Our health care system is screwed up because we spend too much. The Canadian system is screwed up because they don't spend enough. In one, you're broke, in the other you're dead. I know which one I prefer.

Patrick R. Sullivan writes:

Courtesy of Mark Steyn:

___________-quote___________--
February 11th: The WHO issued its first SARS health alert, which was picked up by the American ProMed network, which distributed it to Toronto health authorities. The original alert has been described as "obviously significant" by those who saw it.

February 28th: Kwan Sui-Chu, having recently returned from Hong Kong, goes to her doctor in Scarborough complaining of fever, coughing, muscle tenderness, all the symptoms of the by now several ProMed alerts. As is traditional in Canada, the patient is prescribed an antibiotic and sent home.

March 5th: Having apparently never returned for further medical treatment and slipped into a coma at home, Kwan Sui-Chu is found dead in her bed. The coroner, Dr. Mark Shaffer, lists cause of death as "heart attack." Later that day, Kwan's son, Tse Chi Kwai, visits the doctor, complaining of fever, coughing, etc. He too is prescribed an antibiotic and sent home. Later still, the son takes his wife to the doctor. Likewise.

March 7th: Tse Chi Kwai goes to Scarborough Grace, and is left on a gurney in Emergency for 12 hours exposed to hundreds of people.

March 9th: Scarborough Grace discovers Tse's mother has recently died after returning from Hong Kong. But Dr. Sandy Finkelstein concludes, if Tse is infectious, it's TB.

March 13th: Tse dies, and Scarborough Grace calls Dr. Allison McGeer, Mount Sinai's infectious disease specialist, who finally makes the SARS connection.

March 16th: Joe Pollack, who lay next to Tse on that Scarborough Grace ER gurney for hour after hour, returns to the hospital with SARS. He's isolated, but not his wife. Later that day, while at the hospital, Mrs. Pollack comes in contact with another patient who's a member of a Catholic Charismatic group.

March 28th: At a meeting of the Charismatic group, the ailing Scarborough patient's unknowingly infected son exposed 500 others to SARS ...

....
In rural China, SARS got its start through the population's close contact with farm animals. In Hong Kong, it was spread by casual contact in the lobby, elevators and other public areas of the Metropole Hotel. Only in Canada does the virus owe its grip on the population to the active co-operation of the medical profession. In Toronto, the system that's supposed to protect us from infection instead infected us. They breached the most basic medical principle: first do no harm. Even after they knew it was SARS, Scarborough Grace kept making things worse.

.... A chronically harassed, understaffed, underequipped system reaches reflexively for routine diagnoses, prescriptions. Did Kwan Sui-Chu's doctor, an Asian Canadian herself with many Asian patients, get the Toronto Public Health alert? Is it normal for coroners to mark "heart attack" as cause of death for elderly patients even when they've been prescribed antibiotics for a new condition in the last week? Why, after Scarborough admitted Mr. Pollack, whom they knew to have been infected during his previous stay with them, did they allow Mrs. Pollack to circulate among other patients? Why did Scarborough compound its own carelessness by infecting York Central?

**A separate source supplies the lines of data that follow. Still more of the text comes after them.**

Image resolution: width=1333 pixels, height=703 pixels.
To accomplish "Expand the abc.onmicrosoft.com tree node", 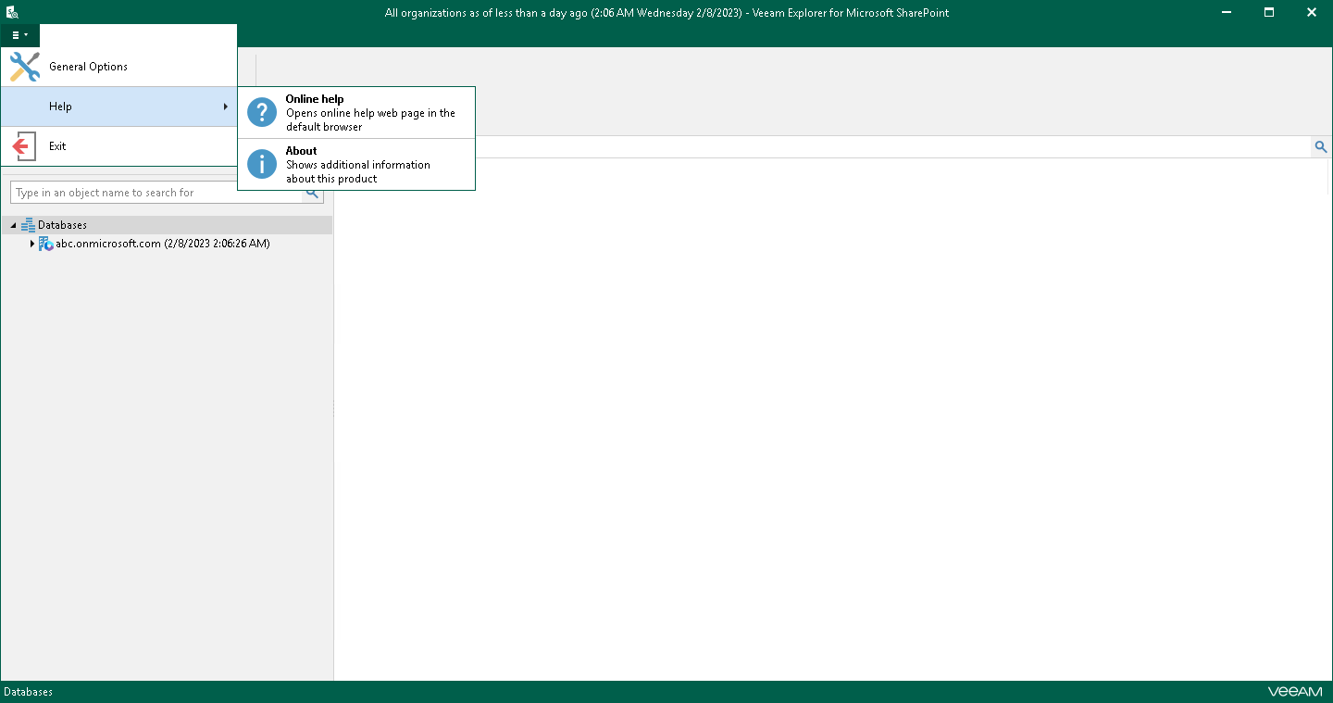I will tap(32, 244).
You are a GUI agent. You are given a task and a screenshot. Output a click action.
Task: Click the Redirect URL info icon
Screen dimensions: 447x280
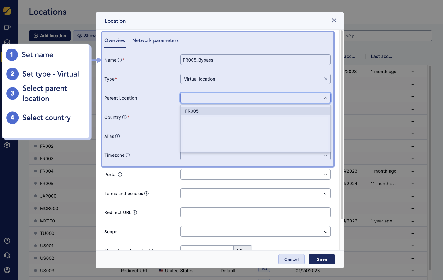135,212
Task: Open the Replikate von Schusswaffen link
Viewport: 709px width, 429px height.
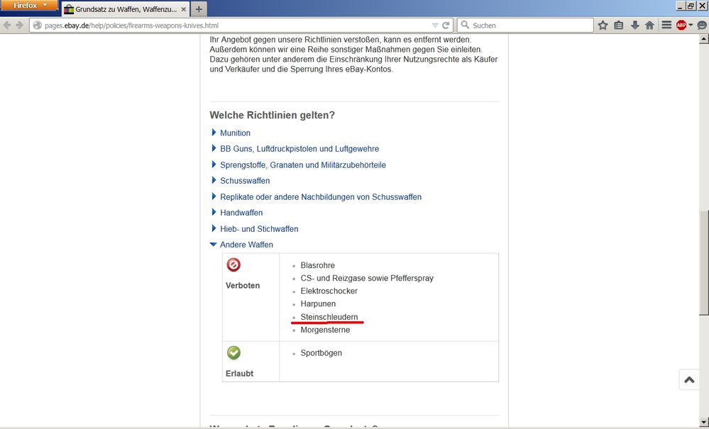Action: point(320,196)
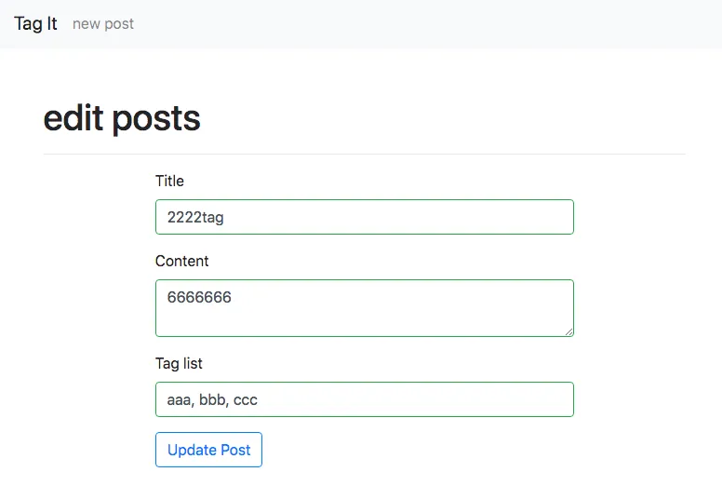Click inside the Content textarea

pos(364,307)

Most of what went wrong could have been discovered by a few social pleasantries: How's the family? Been travelling recently? The so-called "bedside manner" isn't just to cheer you up, it's meant to provide the doctor with information that will assist his diagnosis. In Canadian health care, coiled tight as a spring, there's no room for chit-chat: give her the antibiotics, put it down as a heart attack, stick him on a gurney in the corridor for a couple of days. Maybe you could get service as bad as this in, oh, a Congolese hospital. But in most other Western health care systems the things Ontario failed to do would be taken for granted. There might be a lapse at some point in the chain but not a 100% systemic failure all the way down the line.